**Provided text:**
#####

Against my better judgment I will try to help you again.

The issue is not how to find a blank line. The issue is not which regex to use. The fundamental issue is understanding how to analyze a problem and turn that analysis into code.

In this case the problem is "How do I parse this format?"

I've written a parser for you. I have also taken the time to write a detailed description of the process I used to write it.

WARNING: The parser is not carefully tested for all cases. It does not have enough error handling built in. For those features, you can request a rate card or write them yourself.

Here's the data sample you provided (I'm not sure which of your several questions I pulled this from):

constant fixup GemEstabCommDelay = <U2 20>
    vid = 6
    name = "ESTABLISHCOMMUNICATIONSTIMEOUT"
    units = "s"
    min = <U2 0>
    max = <U2 1800>
    default = <U2 20>


constant fixup private GemConstantFileName = <A "C:\\TMP\\CONST.LOG">
    vid = 4
    name = ""  units = ""


constant fixup private GemAlarmFileName = <A "C:\\TMP\\ALARM.LOG">
    vid = 0
    name = ""
    units = ""  

Before you can write a parser for a data file, you need to have a description the structure of the file. If you are using a standard format (say XML) you can read the existing specification. If you are using some home-grown format, you get to write it yourself.

So, based on the sample data, we can see that:

  1. data is broken into blocks.
  2. each block starts with the word constant in column 0.
  3. each block ends with a blank line.
  4. a block consists of a start line, and zero or more additional lines.
  5. The start line consists of the keyword constant followed by one or more whitespace delimited words, an '=' sign and an <> quoted data value.

#####

**Challenge 1:**
Write out the part of the parser text from "So, based on" to "quoted data value.".
The text and the rows that follow are unrelated material.

**Task inputs:**
#####

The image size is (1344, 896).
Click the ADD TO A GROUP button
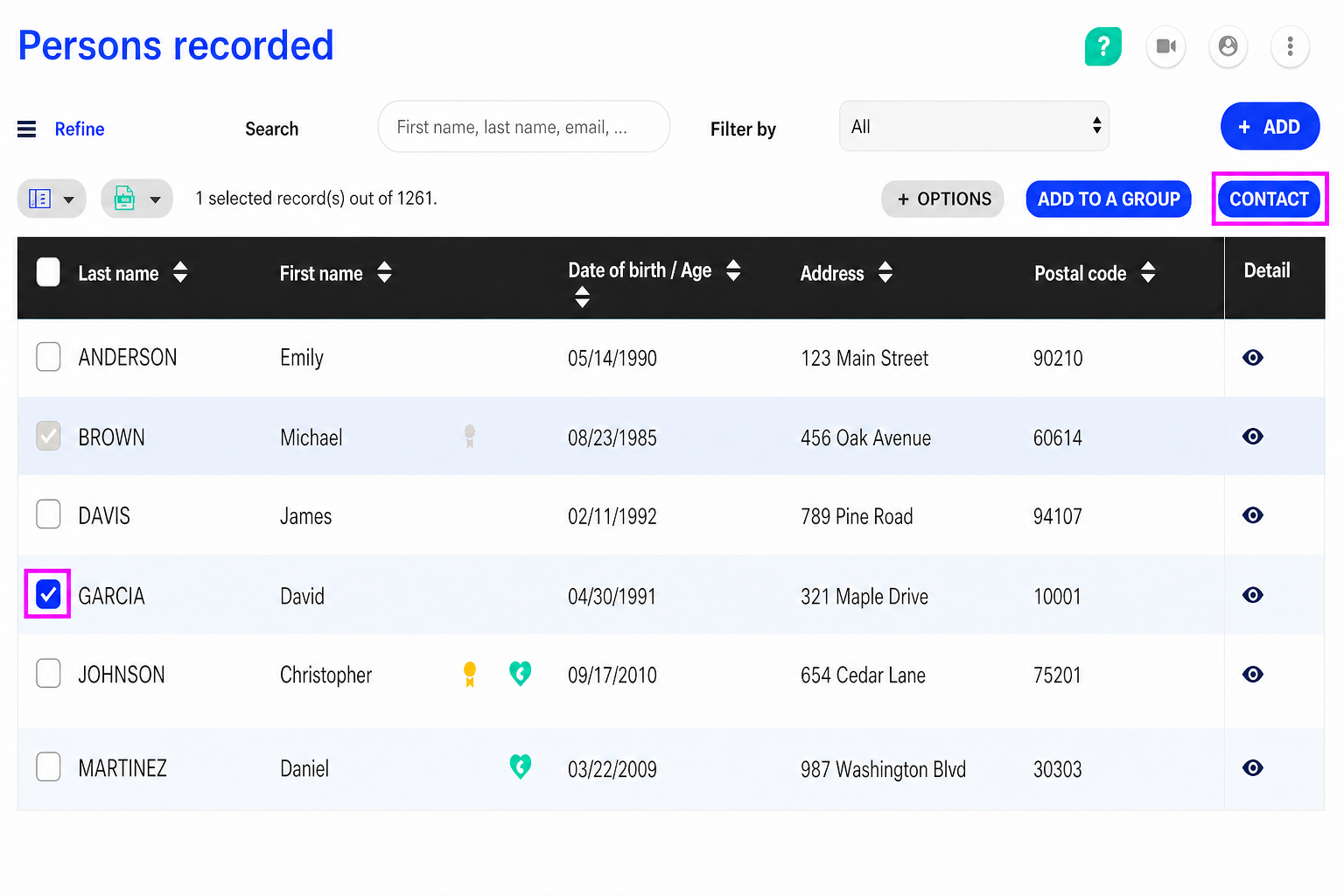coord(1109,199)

#####

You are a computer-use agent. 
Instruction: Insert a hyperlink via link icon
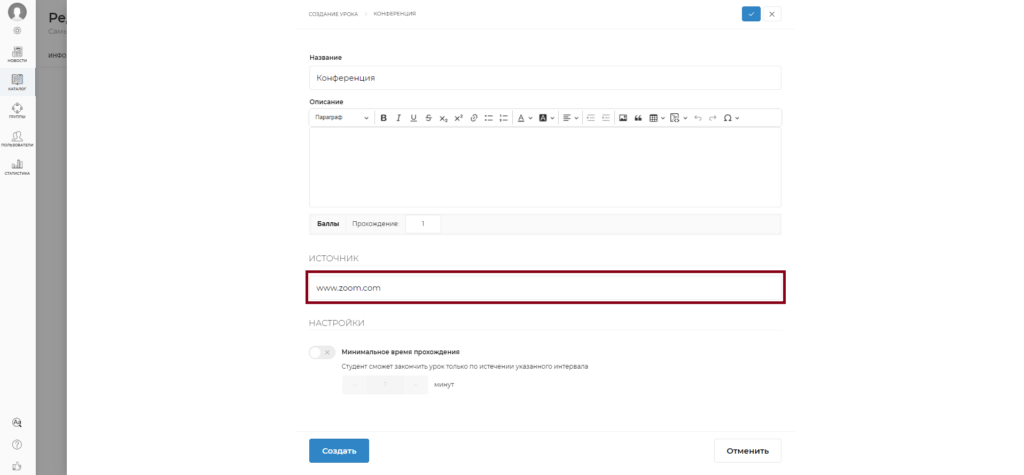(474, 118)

#####

**Challenge 2:**
Reproduce the rows from the line with "The image size is (1344, 896)." to the line with "coord(1109,199)", requests included, adding 23 to every number in the coordinates. Leave the pictures out of your answer.

**Task result 1:**
So, based on the sample data, we can see that:

  1. data is broken into blocks.
  2. each block starts with the word constant in column 0.
  3. each block ends with a blank line.
  4. a block consists of a start line, and zero or more additional lines.
  5. The start line consists of the keyword constant followed by one or more whitespace delimited words, an '=' sign and an <> quoted data value.

**Task result 2:**
The image size is (1344, 896).
Click the ADD TO A GROUP button
coord(1132,222)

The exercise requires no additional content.